COVID-19, Loneliness, and Cabin Fever 

Healthwise Communications Team

Staying home and limiting contact with other people is important right now, but it can also be lonely and isolating. You might also be experiencing “cabin fever,” where you feel trapped, bored, and irritable. Try these tips to stay connected, positive, and healthy.


Stay Connected

If you’re cooped up with other people, such as family members or roommates, try to schedule fun time with them. Go for walks together, have a game night, or tackle that 1000-piece puzzle that’s been collecting dust in the hall closet. But be sure to get some alone time too, even if it’s just a bubble bath or jamming out with noise-canceling headphones.

If you’re self-isolating alone, there are lots of ways to connect with other people. Just getting outside for a walk or bike ride around your neighborhood will expose you to friendly faces (human and canine alike) and remind you that the world is, indeed, still spinning. Just take care to give others 6 feet of space.

Got a laptop, tablet, or even a cellphone? Pair one of those with an internet connection, and you have everything you need to talk “face to face” with anyone in the world. Virtual meeting apps like WhatsApp, Zoom, and FaceTime let you interact with other people from the safety of your home and feel less alone. Try suggesting a virtual family gathering, virtual book club, or virtual happy hour.

This is also the perfect time to respond to those game invitations people send you on social media and within apps. Strike up a game of Words With Friends or chess on your phone. You can find endless possibilities on the Apple App Store and Google Play.


Establish a “New Normal”

It can be hard to remember what time it is when you’re at home every day, let alone what day of the week. Maintaining a sense of normalcy—even if that normalcy means playing by new rules—can help you feel in control of your situation and stave off cabin fever.

Getting up and going to bed around the same time each day will help you fall asleep easier each night. Providing kids with a modified school schedule for online classes and homework can help ease their anxiety over being in a new situation as well (not to mention keep them out of your hair once in a while).

And while you’re probably skipping things like makeup or ties these days, at least maintain your normal bathing routine, get dressed each morning, and run a comb through your hair. Your reflection in the bathroom mirror will thank you, even if no one else notices.


Tackle Your “If I Ever Have Time” List

This can be a chance to do something you’ve never had time for in the past. Take an online class, build a model, finally binge-watch that show everyone else has been talking about, learn a new language with the Duolingo app (you know, for when you start traveling again), attend a virtual yoga class, or read your brains out. Nothing good in the house to read? You can instantly download Kindle books to any device, even if you don’t own a Kindle.

Now may also be the perfect time to tackle household chores you’ve been putting off (or never noticed until you found yourself stuck in the house for weeks). Re-organize the pantry, vacuum the couches, scan old photos onto the computer, clean out closets, or rearrange the furniture.

Outdoor tasks are a great way to get outside and enjoy the beautiful weather this time of year. Clean out gutters, mow the lawn, plant a garden, or paint the fence.

Just don’t feel pressured by any “coronavirus hyperproductivity” you might see on your social media feeds. This is a marathon, not a sprint, nor is it a competition. Do whatever makes you feel good and happy, and let others do the same. Not everyone is going to sew entire quilts or make four-course meals from scratch every night. You do you.


Do What Makes You Happy

Everyone deals with anxiety and depression differently. For some, taking a walk or even just sitting on the porch for a few minutes can boost spirits. For others, a phone call to a good friend can do the trick. Journal, meditate, exercise, pray, cry, complain…whatever your “thing” is, do it! If there was ever a time to pamper and take care of yourself, this is it, so don’t be a hero.

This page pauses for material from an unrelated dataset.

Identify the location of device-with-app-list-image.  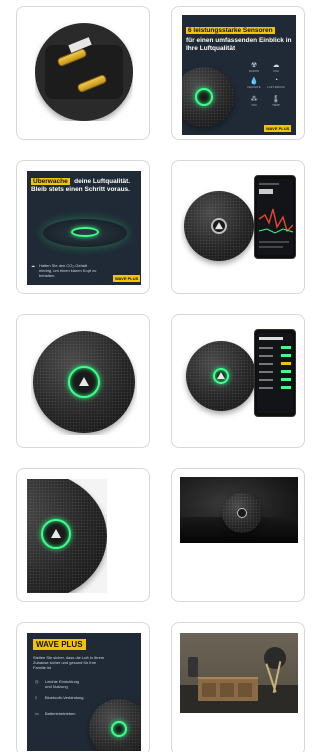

If anger or frustration with other people in the house start to overwhelm you, though, remind yourself to stop before you act. Go to another room or walk around the block. Take deep breaths until you cool down. Remember that everyone is feeling stressed right now.

And don’t be afraid to reach out for help if you’re struggling with sadness, depression, or anxiety, and you can’t shake it. Many therapists can do counseling by phone or online. You can also look for an online support group. Call the Disaster Distress Helpline at 1-800-985-5590, or text TalkWithUs to 66746.

Worrying about finances, your job, your kids’ schooling, older family members, and getting coronavirus all add to the pressure of self-isolation. But much of the world is dealing with the same isolation, cabin fever, and anxiety right now, so know that you’re not alone. In the meantime, do your best to take care of your physical and mental health, and remember that you’re doing the right thing. Staying home helps protect you, your neighbors, and those you care about.